Pinboy makes a point of opening for question the verity of its narrative, both in terms of the basic characters and the events. Without making it the primary issue, Bowering points to the unreliability of memory, providing particulars of his own characteristic faults both structurally and during events within the narrative. He also forces you to question the verity of his narrator—who is named “George Bowering” by introducing, briefly, and then dismissing the alter-ego he has frequently used in his earlier fiction, George Delsing. But unlike in his past work, he’s neither particularly arch or playful when he delivers these ambiguities: he simply notes them, and watch out. So you do, and it infuses the story he tells with an additional layer of meaning. Sometimes, as when the narrator is being seduced by a squat but well-constructed teacher at his school, you might find yourself thinking, “whooh, did this happen or is this the author constructing a reality out of his adolescent fantasies?”  In any memory theatre, there is what did happen, what you wanted to happen, and what you were afraid might happen: event, expectation, fear, which when you’re an unusually bright 15 year old, engram roughly equal loads of data into the brain for future recall.

Bowering is cognizant of this, but doesn’t make it a major issue. He simply reminds you that it’s there, and goes on with the story, fastidiously sticking to the fine-grained memories he has as a counter-weight. That allows him to, among other things, pursue the most interesting narrative strand in the book, which is that of his narrator’s relationship—or attempted relationship—with Jeanette MacArthur, a young girl from the wrong side of the tracks, literally and otherwise.
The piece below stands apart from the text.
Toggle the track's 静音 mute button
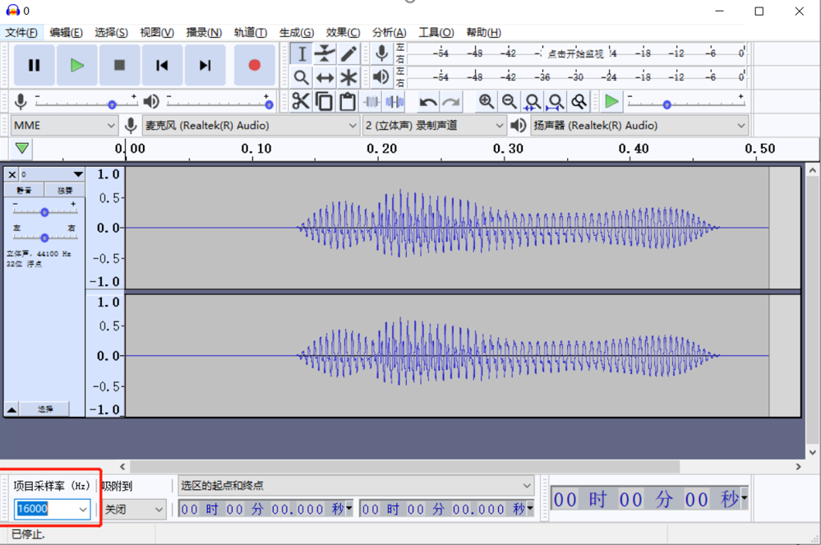(24, 190)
The young narrator isn’t sure what it is he wants from—or with, or even for—Jeanette. So he tries to make friends with her, exercises his junior sleuthing skills by spying on her, and he tries to help her. None of it succeeds. She rejects his overtures at friendship, her father catches him spying, (and the second time he does, breaks his arm), and he can’t find or do anything that make Jeanette’s life better because he doesn’t have the resources. Yet he persists, because he senses that it matters, even though he doesn’t know how or why.  Without anything in his toolbox and with the intermittent fog brought on by the testosterone coursing through his system, he tries to understand how “other” people live and think—“other” in the sense of more disadvantaged, and less resourceful than himself.  The narrative that results is a tone-perfect portrait of how empathy and a moral sense is developed in the young, and how relentless and remarkable its urges are—as powerful and compelling as sexual desire. Bowering doesn’t argue this directly in the book, but his narrative does with startling clarity, without the author having to get up on a pulpit and shout.
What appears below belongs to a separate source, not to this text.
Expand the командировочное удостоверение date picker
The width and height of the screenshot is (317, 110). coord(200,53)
But that’s the thing, see? Shouting and pulpits are things Bowering has steered clear of throughout his long career, to the point of sometimes making his work appear more glib and intellectually slight than it is. But here, in the midst of a seemingly unambitious and riotously funny book, he lands himself and his readers in the long grass where the bears and the wolves lurk. And that’s a place where only very good writers can take you.

 

December 23, 2012, 1143 Words

Author

  • Brian Fawcett

    Brian Fawcett (1944-2022) is a founding co-editor of dooneyscafe.com. He's the author of many books, including "Cambodia: A book for people who find television too slow" (1986), "Gender Wars" (1994), "Virtual Clearcut, or The Way Things Are in My Hometown" (2003), "Local Matters: A Defence of Dooney's Cafe and other Non-Globalized People, Places, and Ideas" (2003) and "Human Happiness" (2011).